The project owners play a vital role to develop their own principles and integrating the ideas of creating new dimensions for the project.  

FREMONT, CA: A good project owner is a person with a vision who identifies the problem and is excited to solve it. A project owner communicates clearly and effectively. Managing any project or team is a skill that is absolutely essential to articulate a project’s goal in a way that everyone can grasp quickly and easily. A project owner assembles a team and also keeps them updated with the latest operational changes.

Project owners are responsible for making high-level decisions and also advocate for resources. If the project owner needs the help of any developer for the project, what are their team's top priorities and also how to secure a week of someone’s time? The owner plays a vital role in taking the charge of the vision and overall direction and leaving the project manager free to organise the ninety-gritty details. The owner has space to pay attention to what’s going on in the larger organisation and adjust the project’s direction as necessary. Because the members of a project team are often involved in multiple worksheets, the spontaneous focus of the project owner acts as the supporters that fix the whole thing together.

In the context of a project, the sponsor is generally an executive or director. They determine the project’s budget and let outlying teams know that if the project needs their help, they should make that a priority.
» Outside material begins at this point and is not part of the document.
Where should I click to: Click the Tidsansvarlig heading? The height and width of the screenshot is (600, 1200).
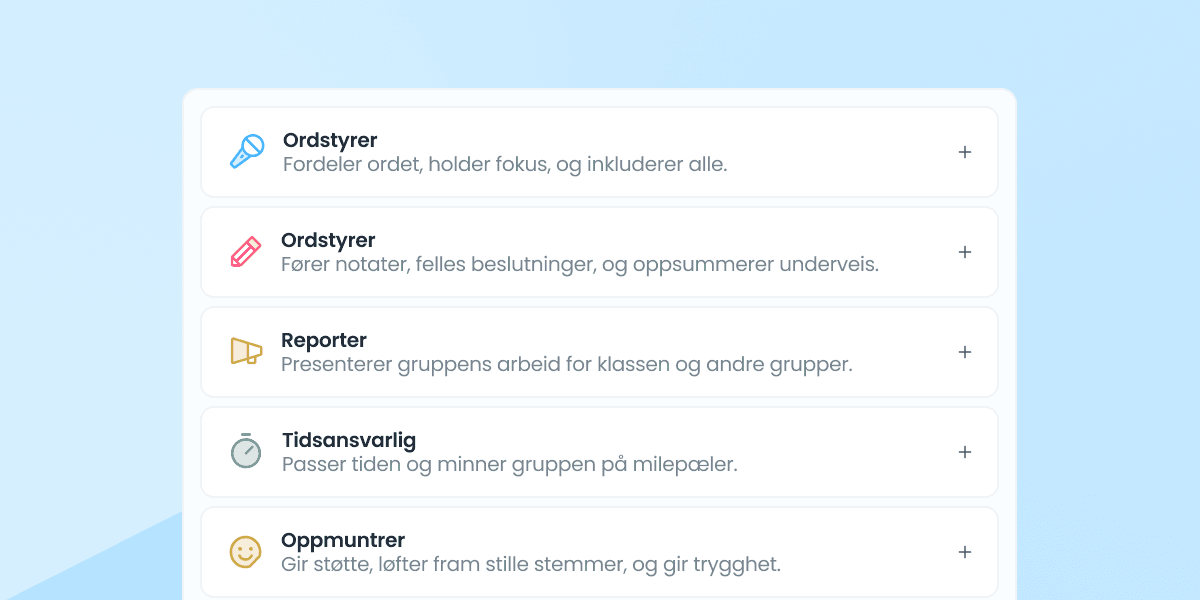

The project will generally be thought of as “theirs” in the minds of other upper-echelon leaders.

Project managers, then, take the project owner’s vision and coordinate the work to make it real. They schedule the work to reach each milestone and find the right people to do it. Capacity planning, dependency management, week-by-week planning, and communicating the team’s progress all fall to the project manager.

Qualities and Principles of a Project Owner:

1. Strategic thinker: Identifying the problems that are preventing the organisation from    reaching its largest objectives, and then visioning the viable solutions doesn't happen by accident. As a strategic thinker, the problems are easily sorted out.

2. Enthusiastic: When the project owner is excited about how the project benefits the customers and the company, the excitement is communicable. The project team stays motivated because their work has meaning, and the stakeholders will help the project however they can because they understand how it furthers their own goals.

3. Great communicator: With more teams operating in a distributed fashion, the project owner’s written communication has to be on point, it's not enough to articulate the vision, updates, and feedback clearly. It all has to be communicated through channels that will reach the right people and it has to come at the right time so that the people can adapt to changes if needed.

4. Empathetic: Listening is critical, feedback from customers and stakeholders, being open to ideas from project team members and understanding whatever challenges are to be faced. Every “business problem” or “ technical problem” is ultimately a people’s problem that has to approached the solution with humanity and compassion is important.

5. Adaptable: When new information comes to light, the competitive landscape shifts and budgets get cut. Later, the team membership changes according to the new developments in the project and owners have to decide how to work around obstacles and rectify them. They also should keep updated with all the information on the daily process.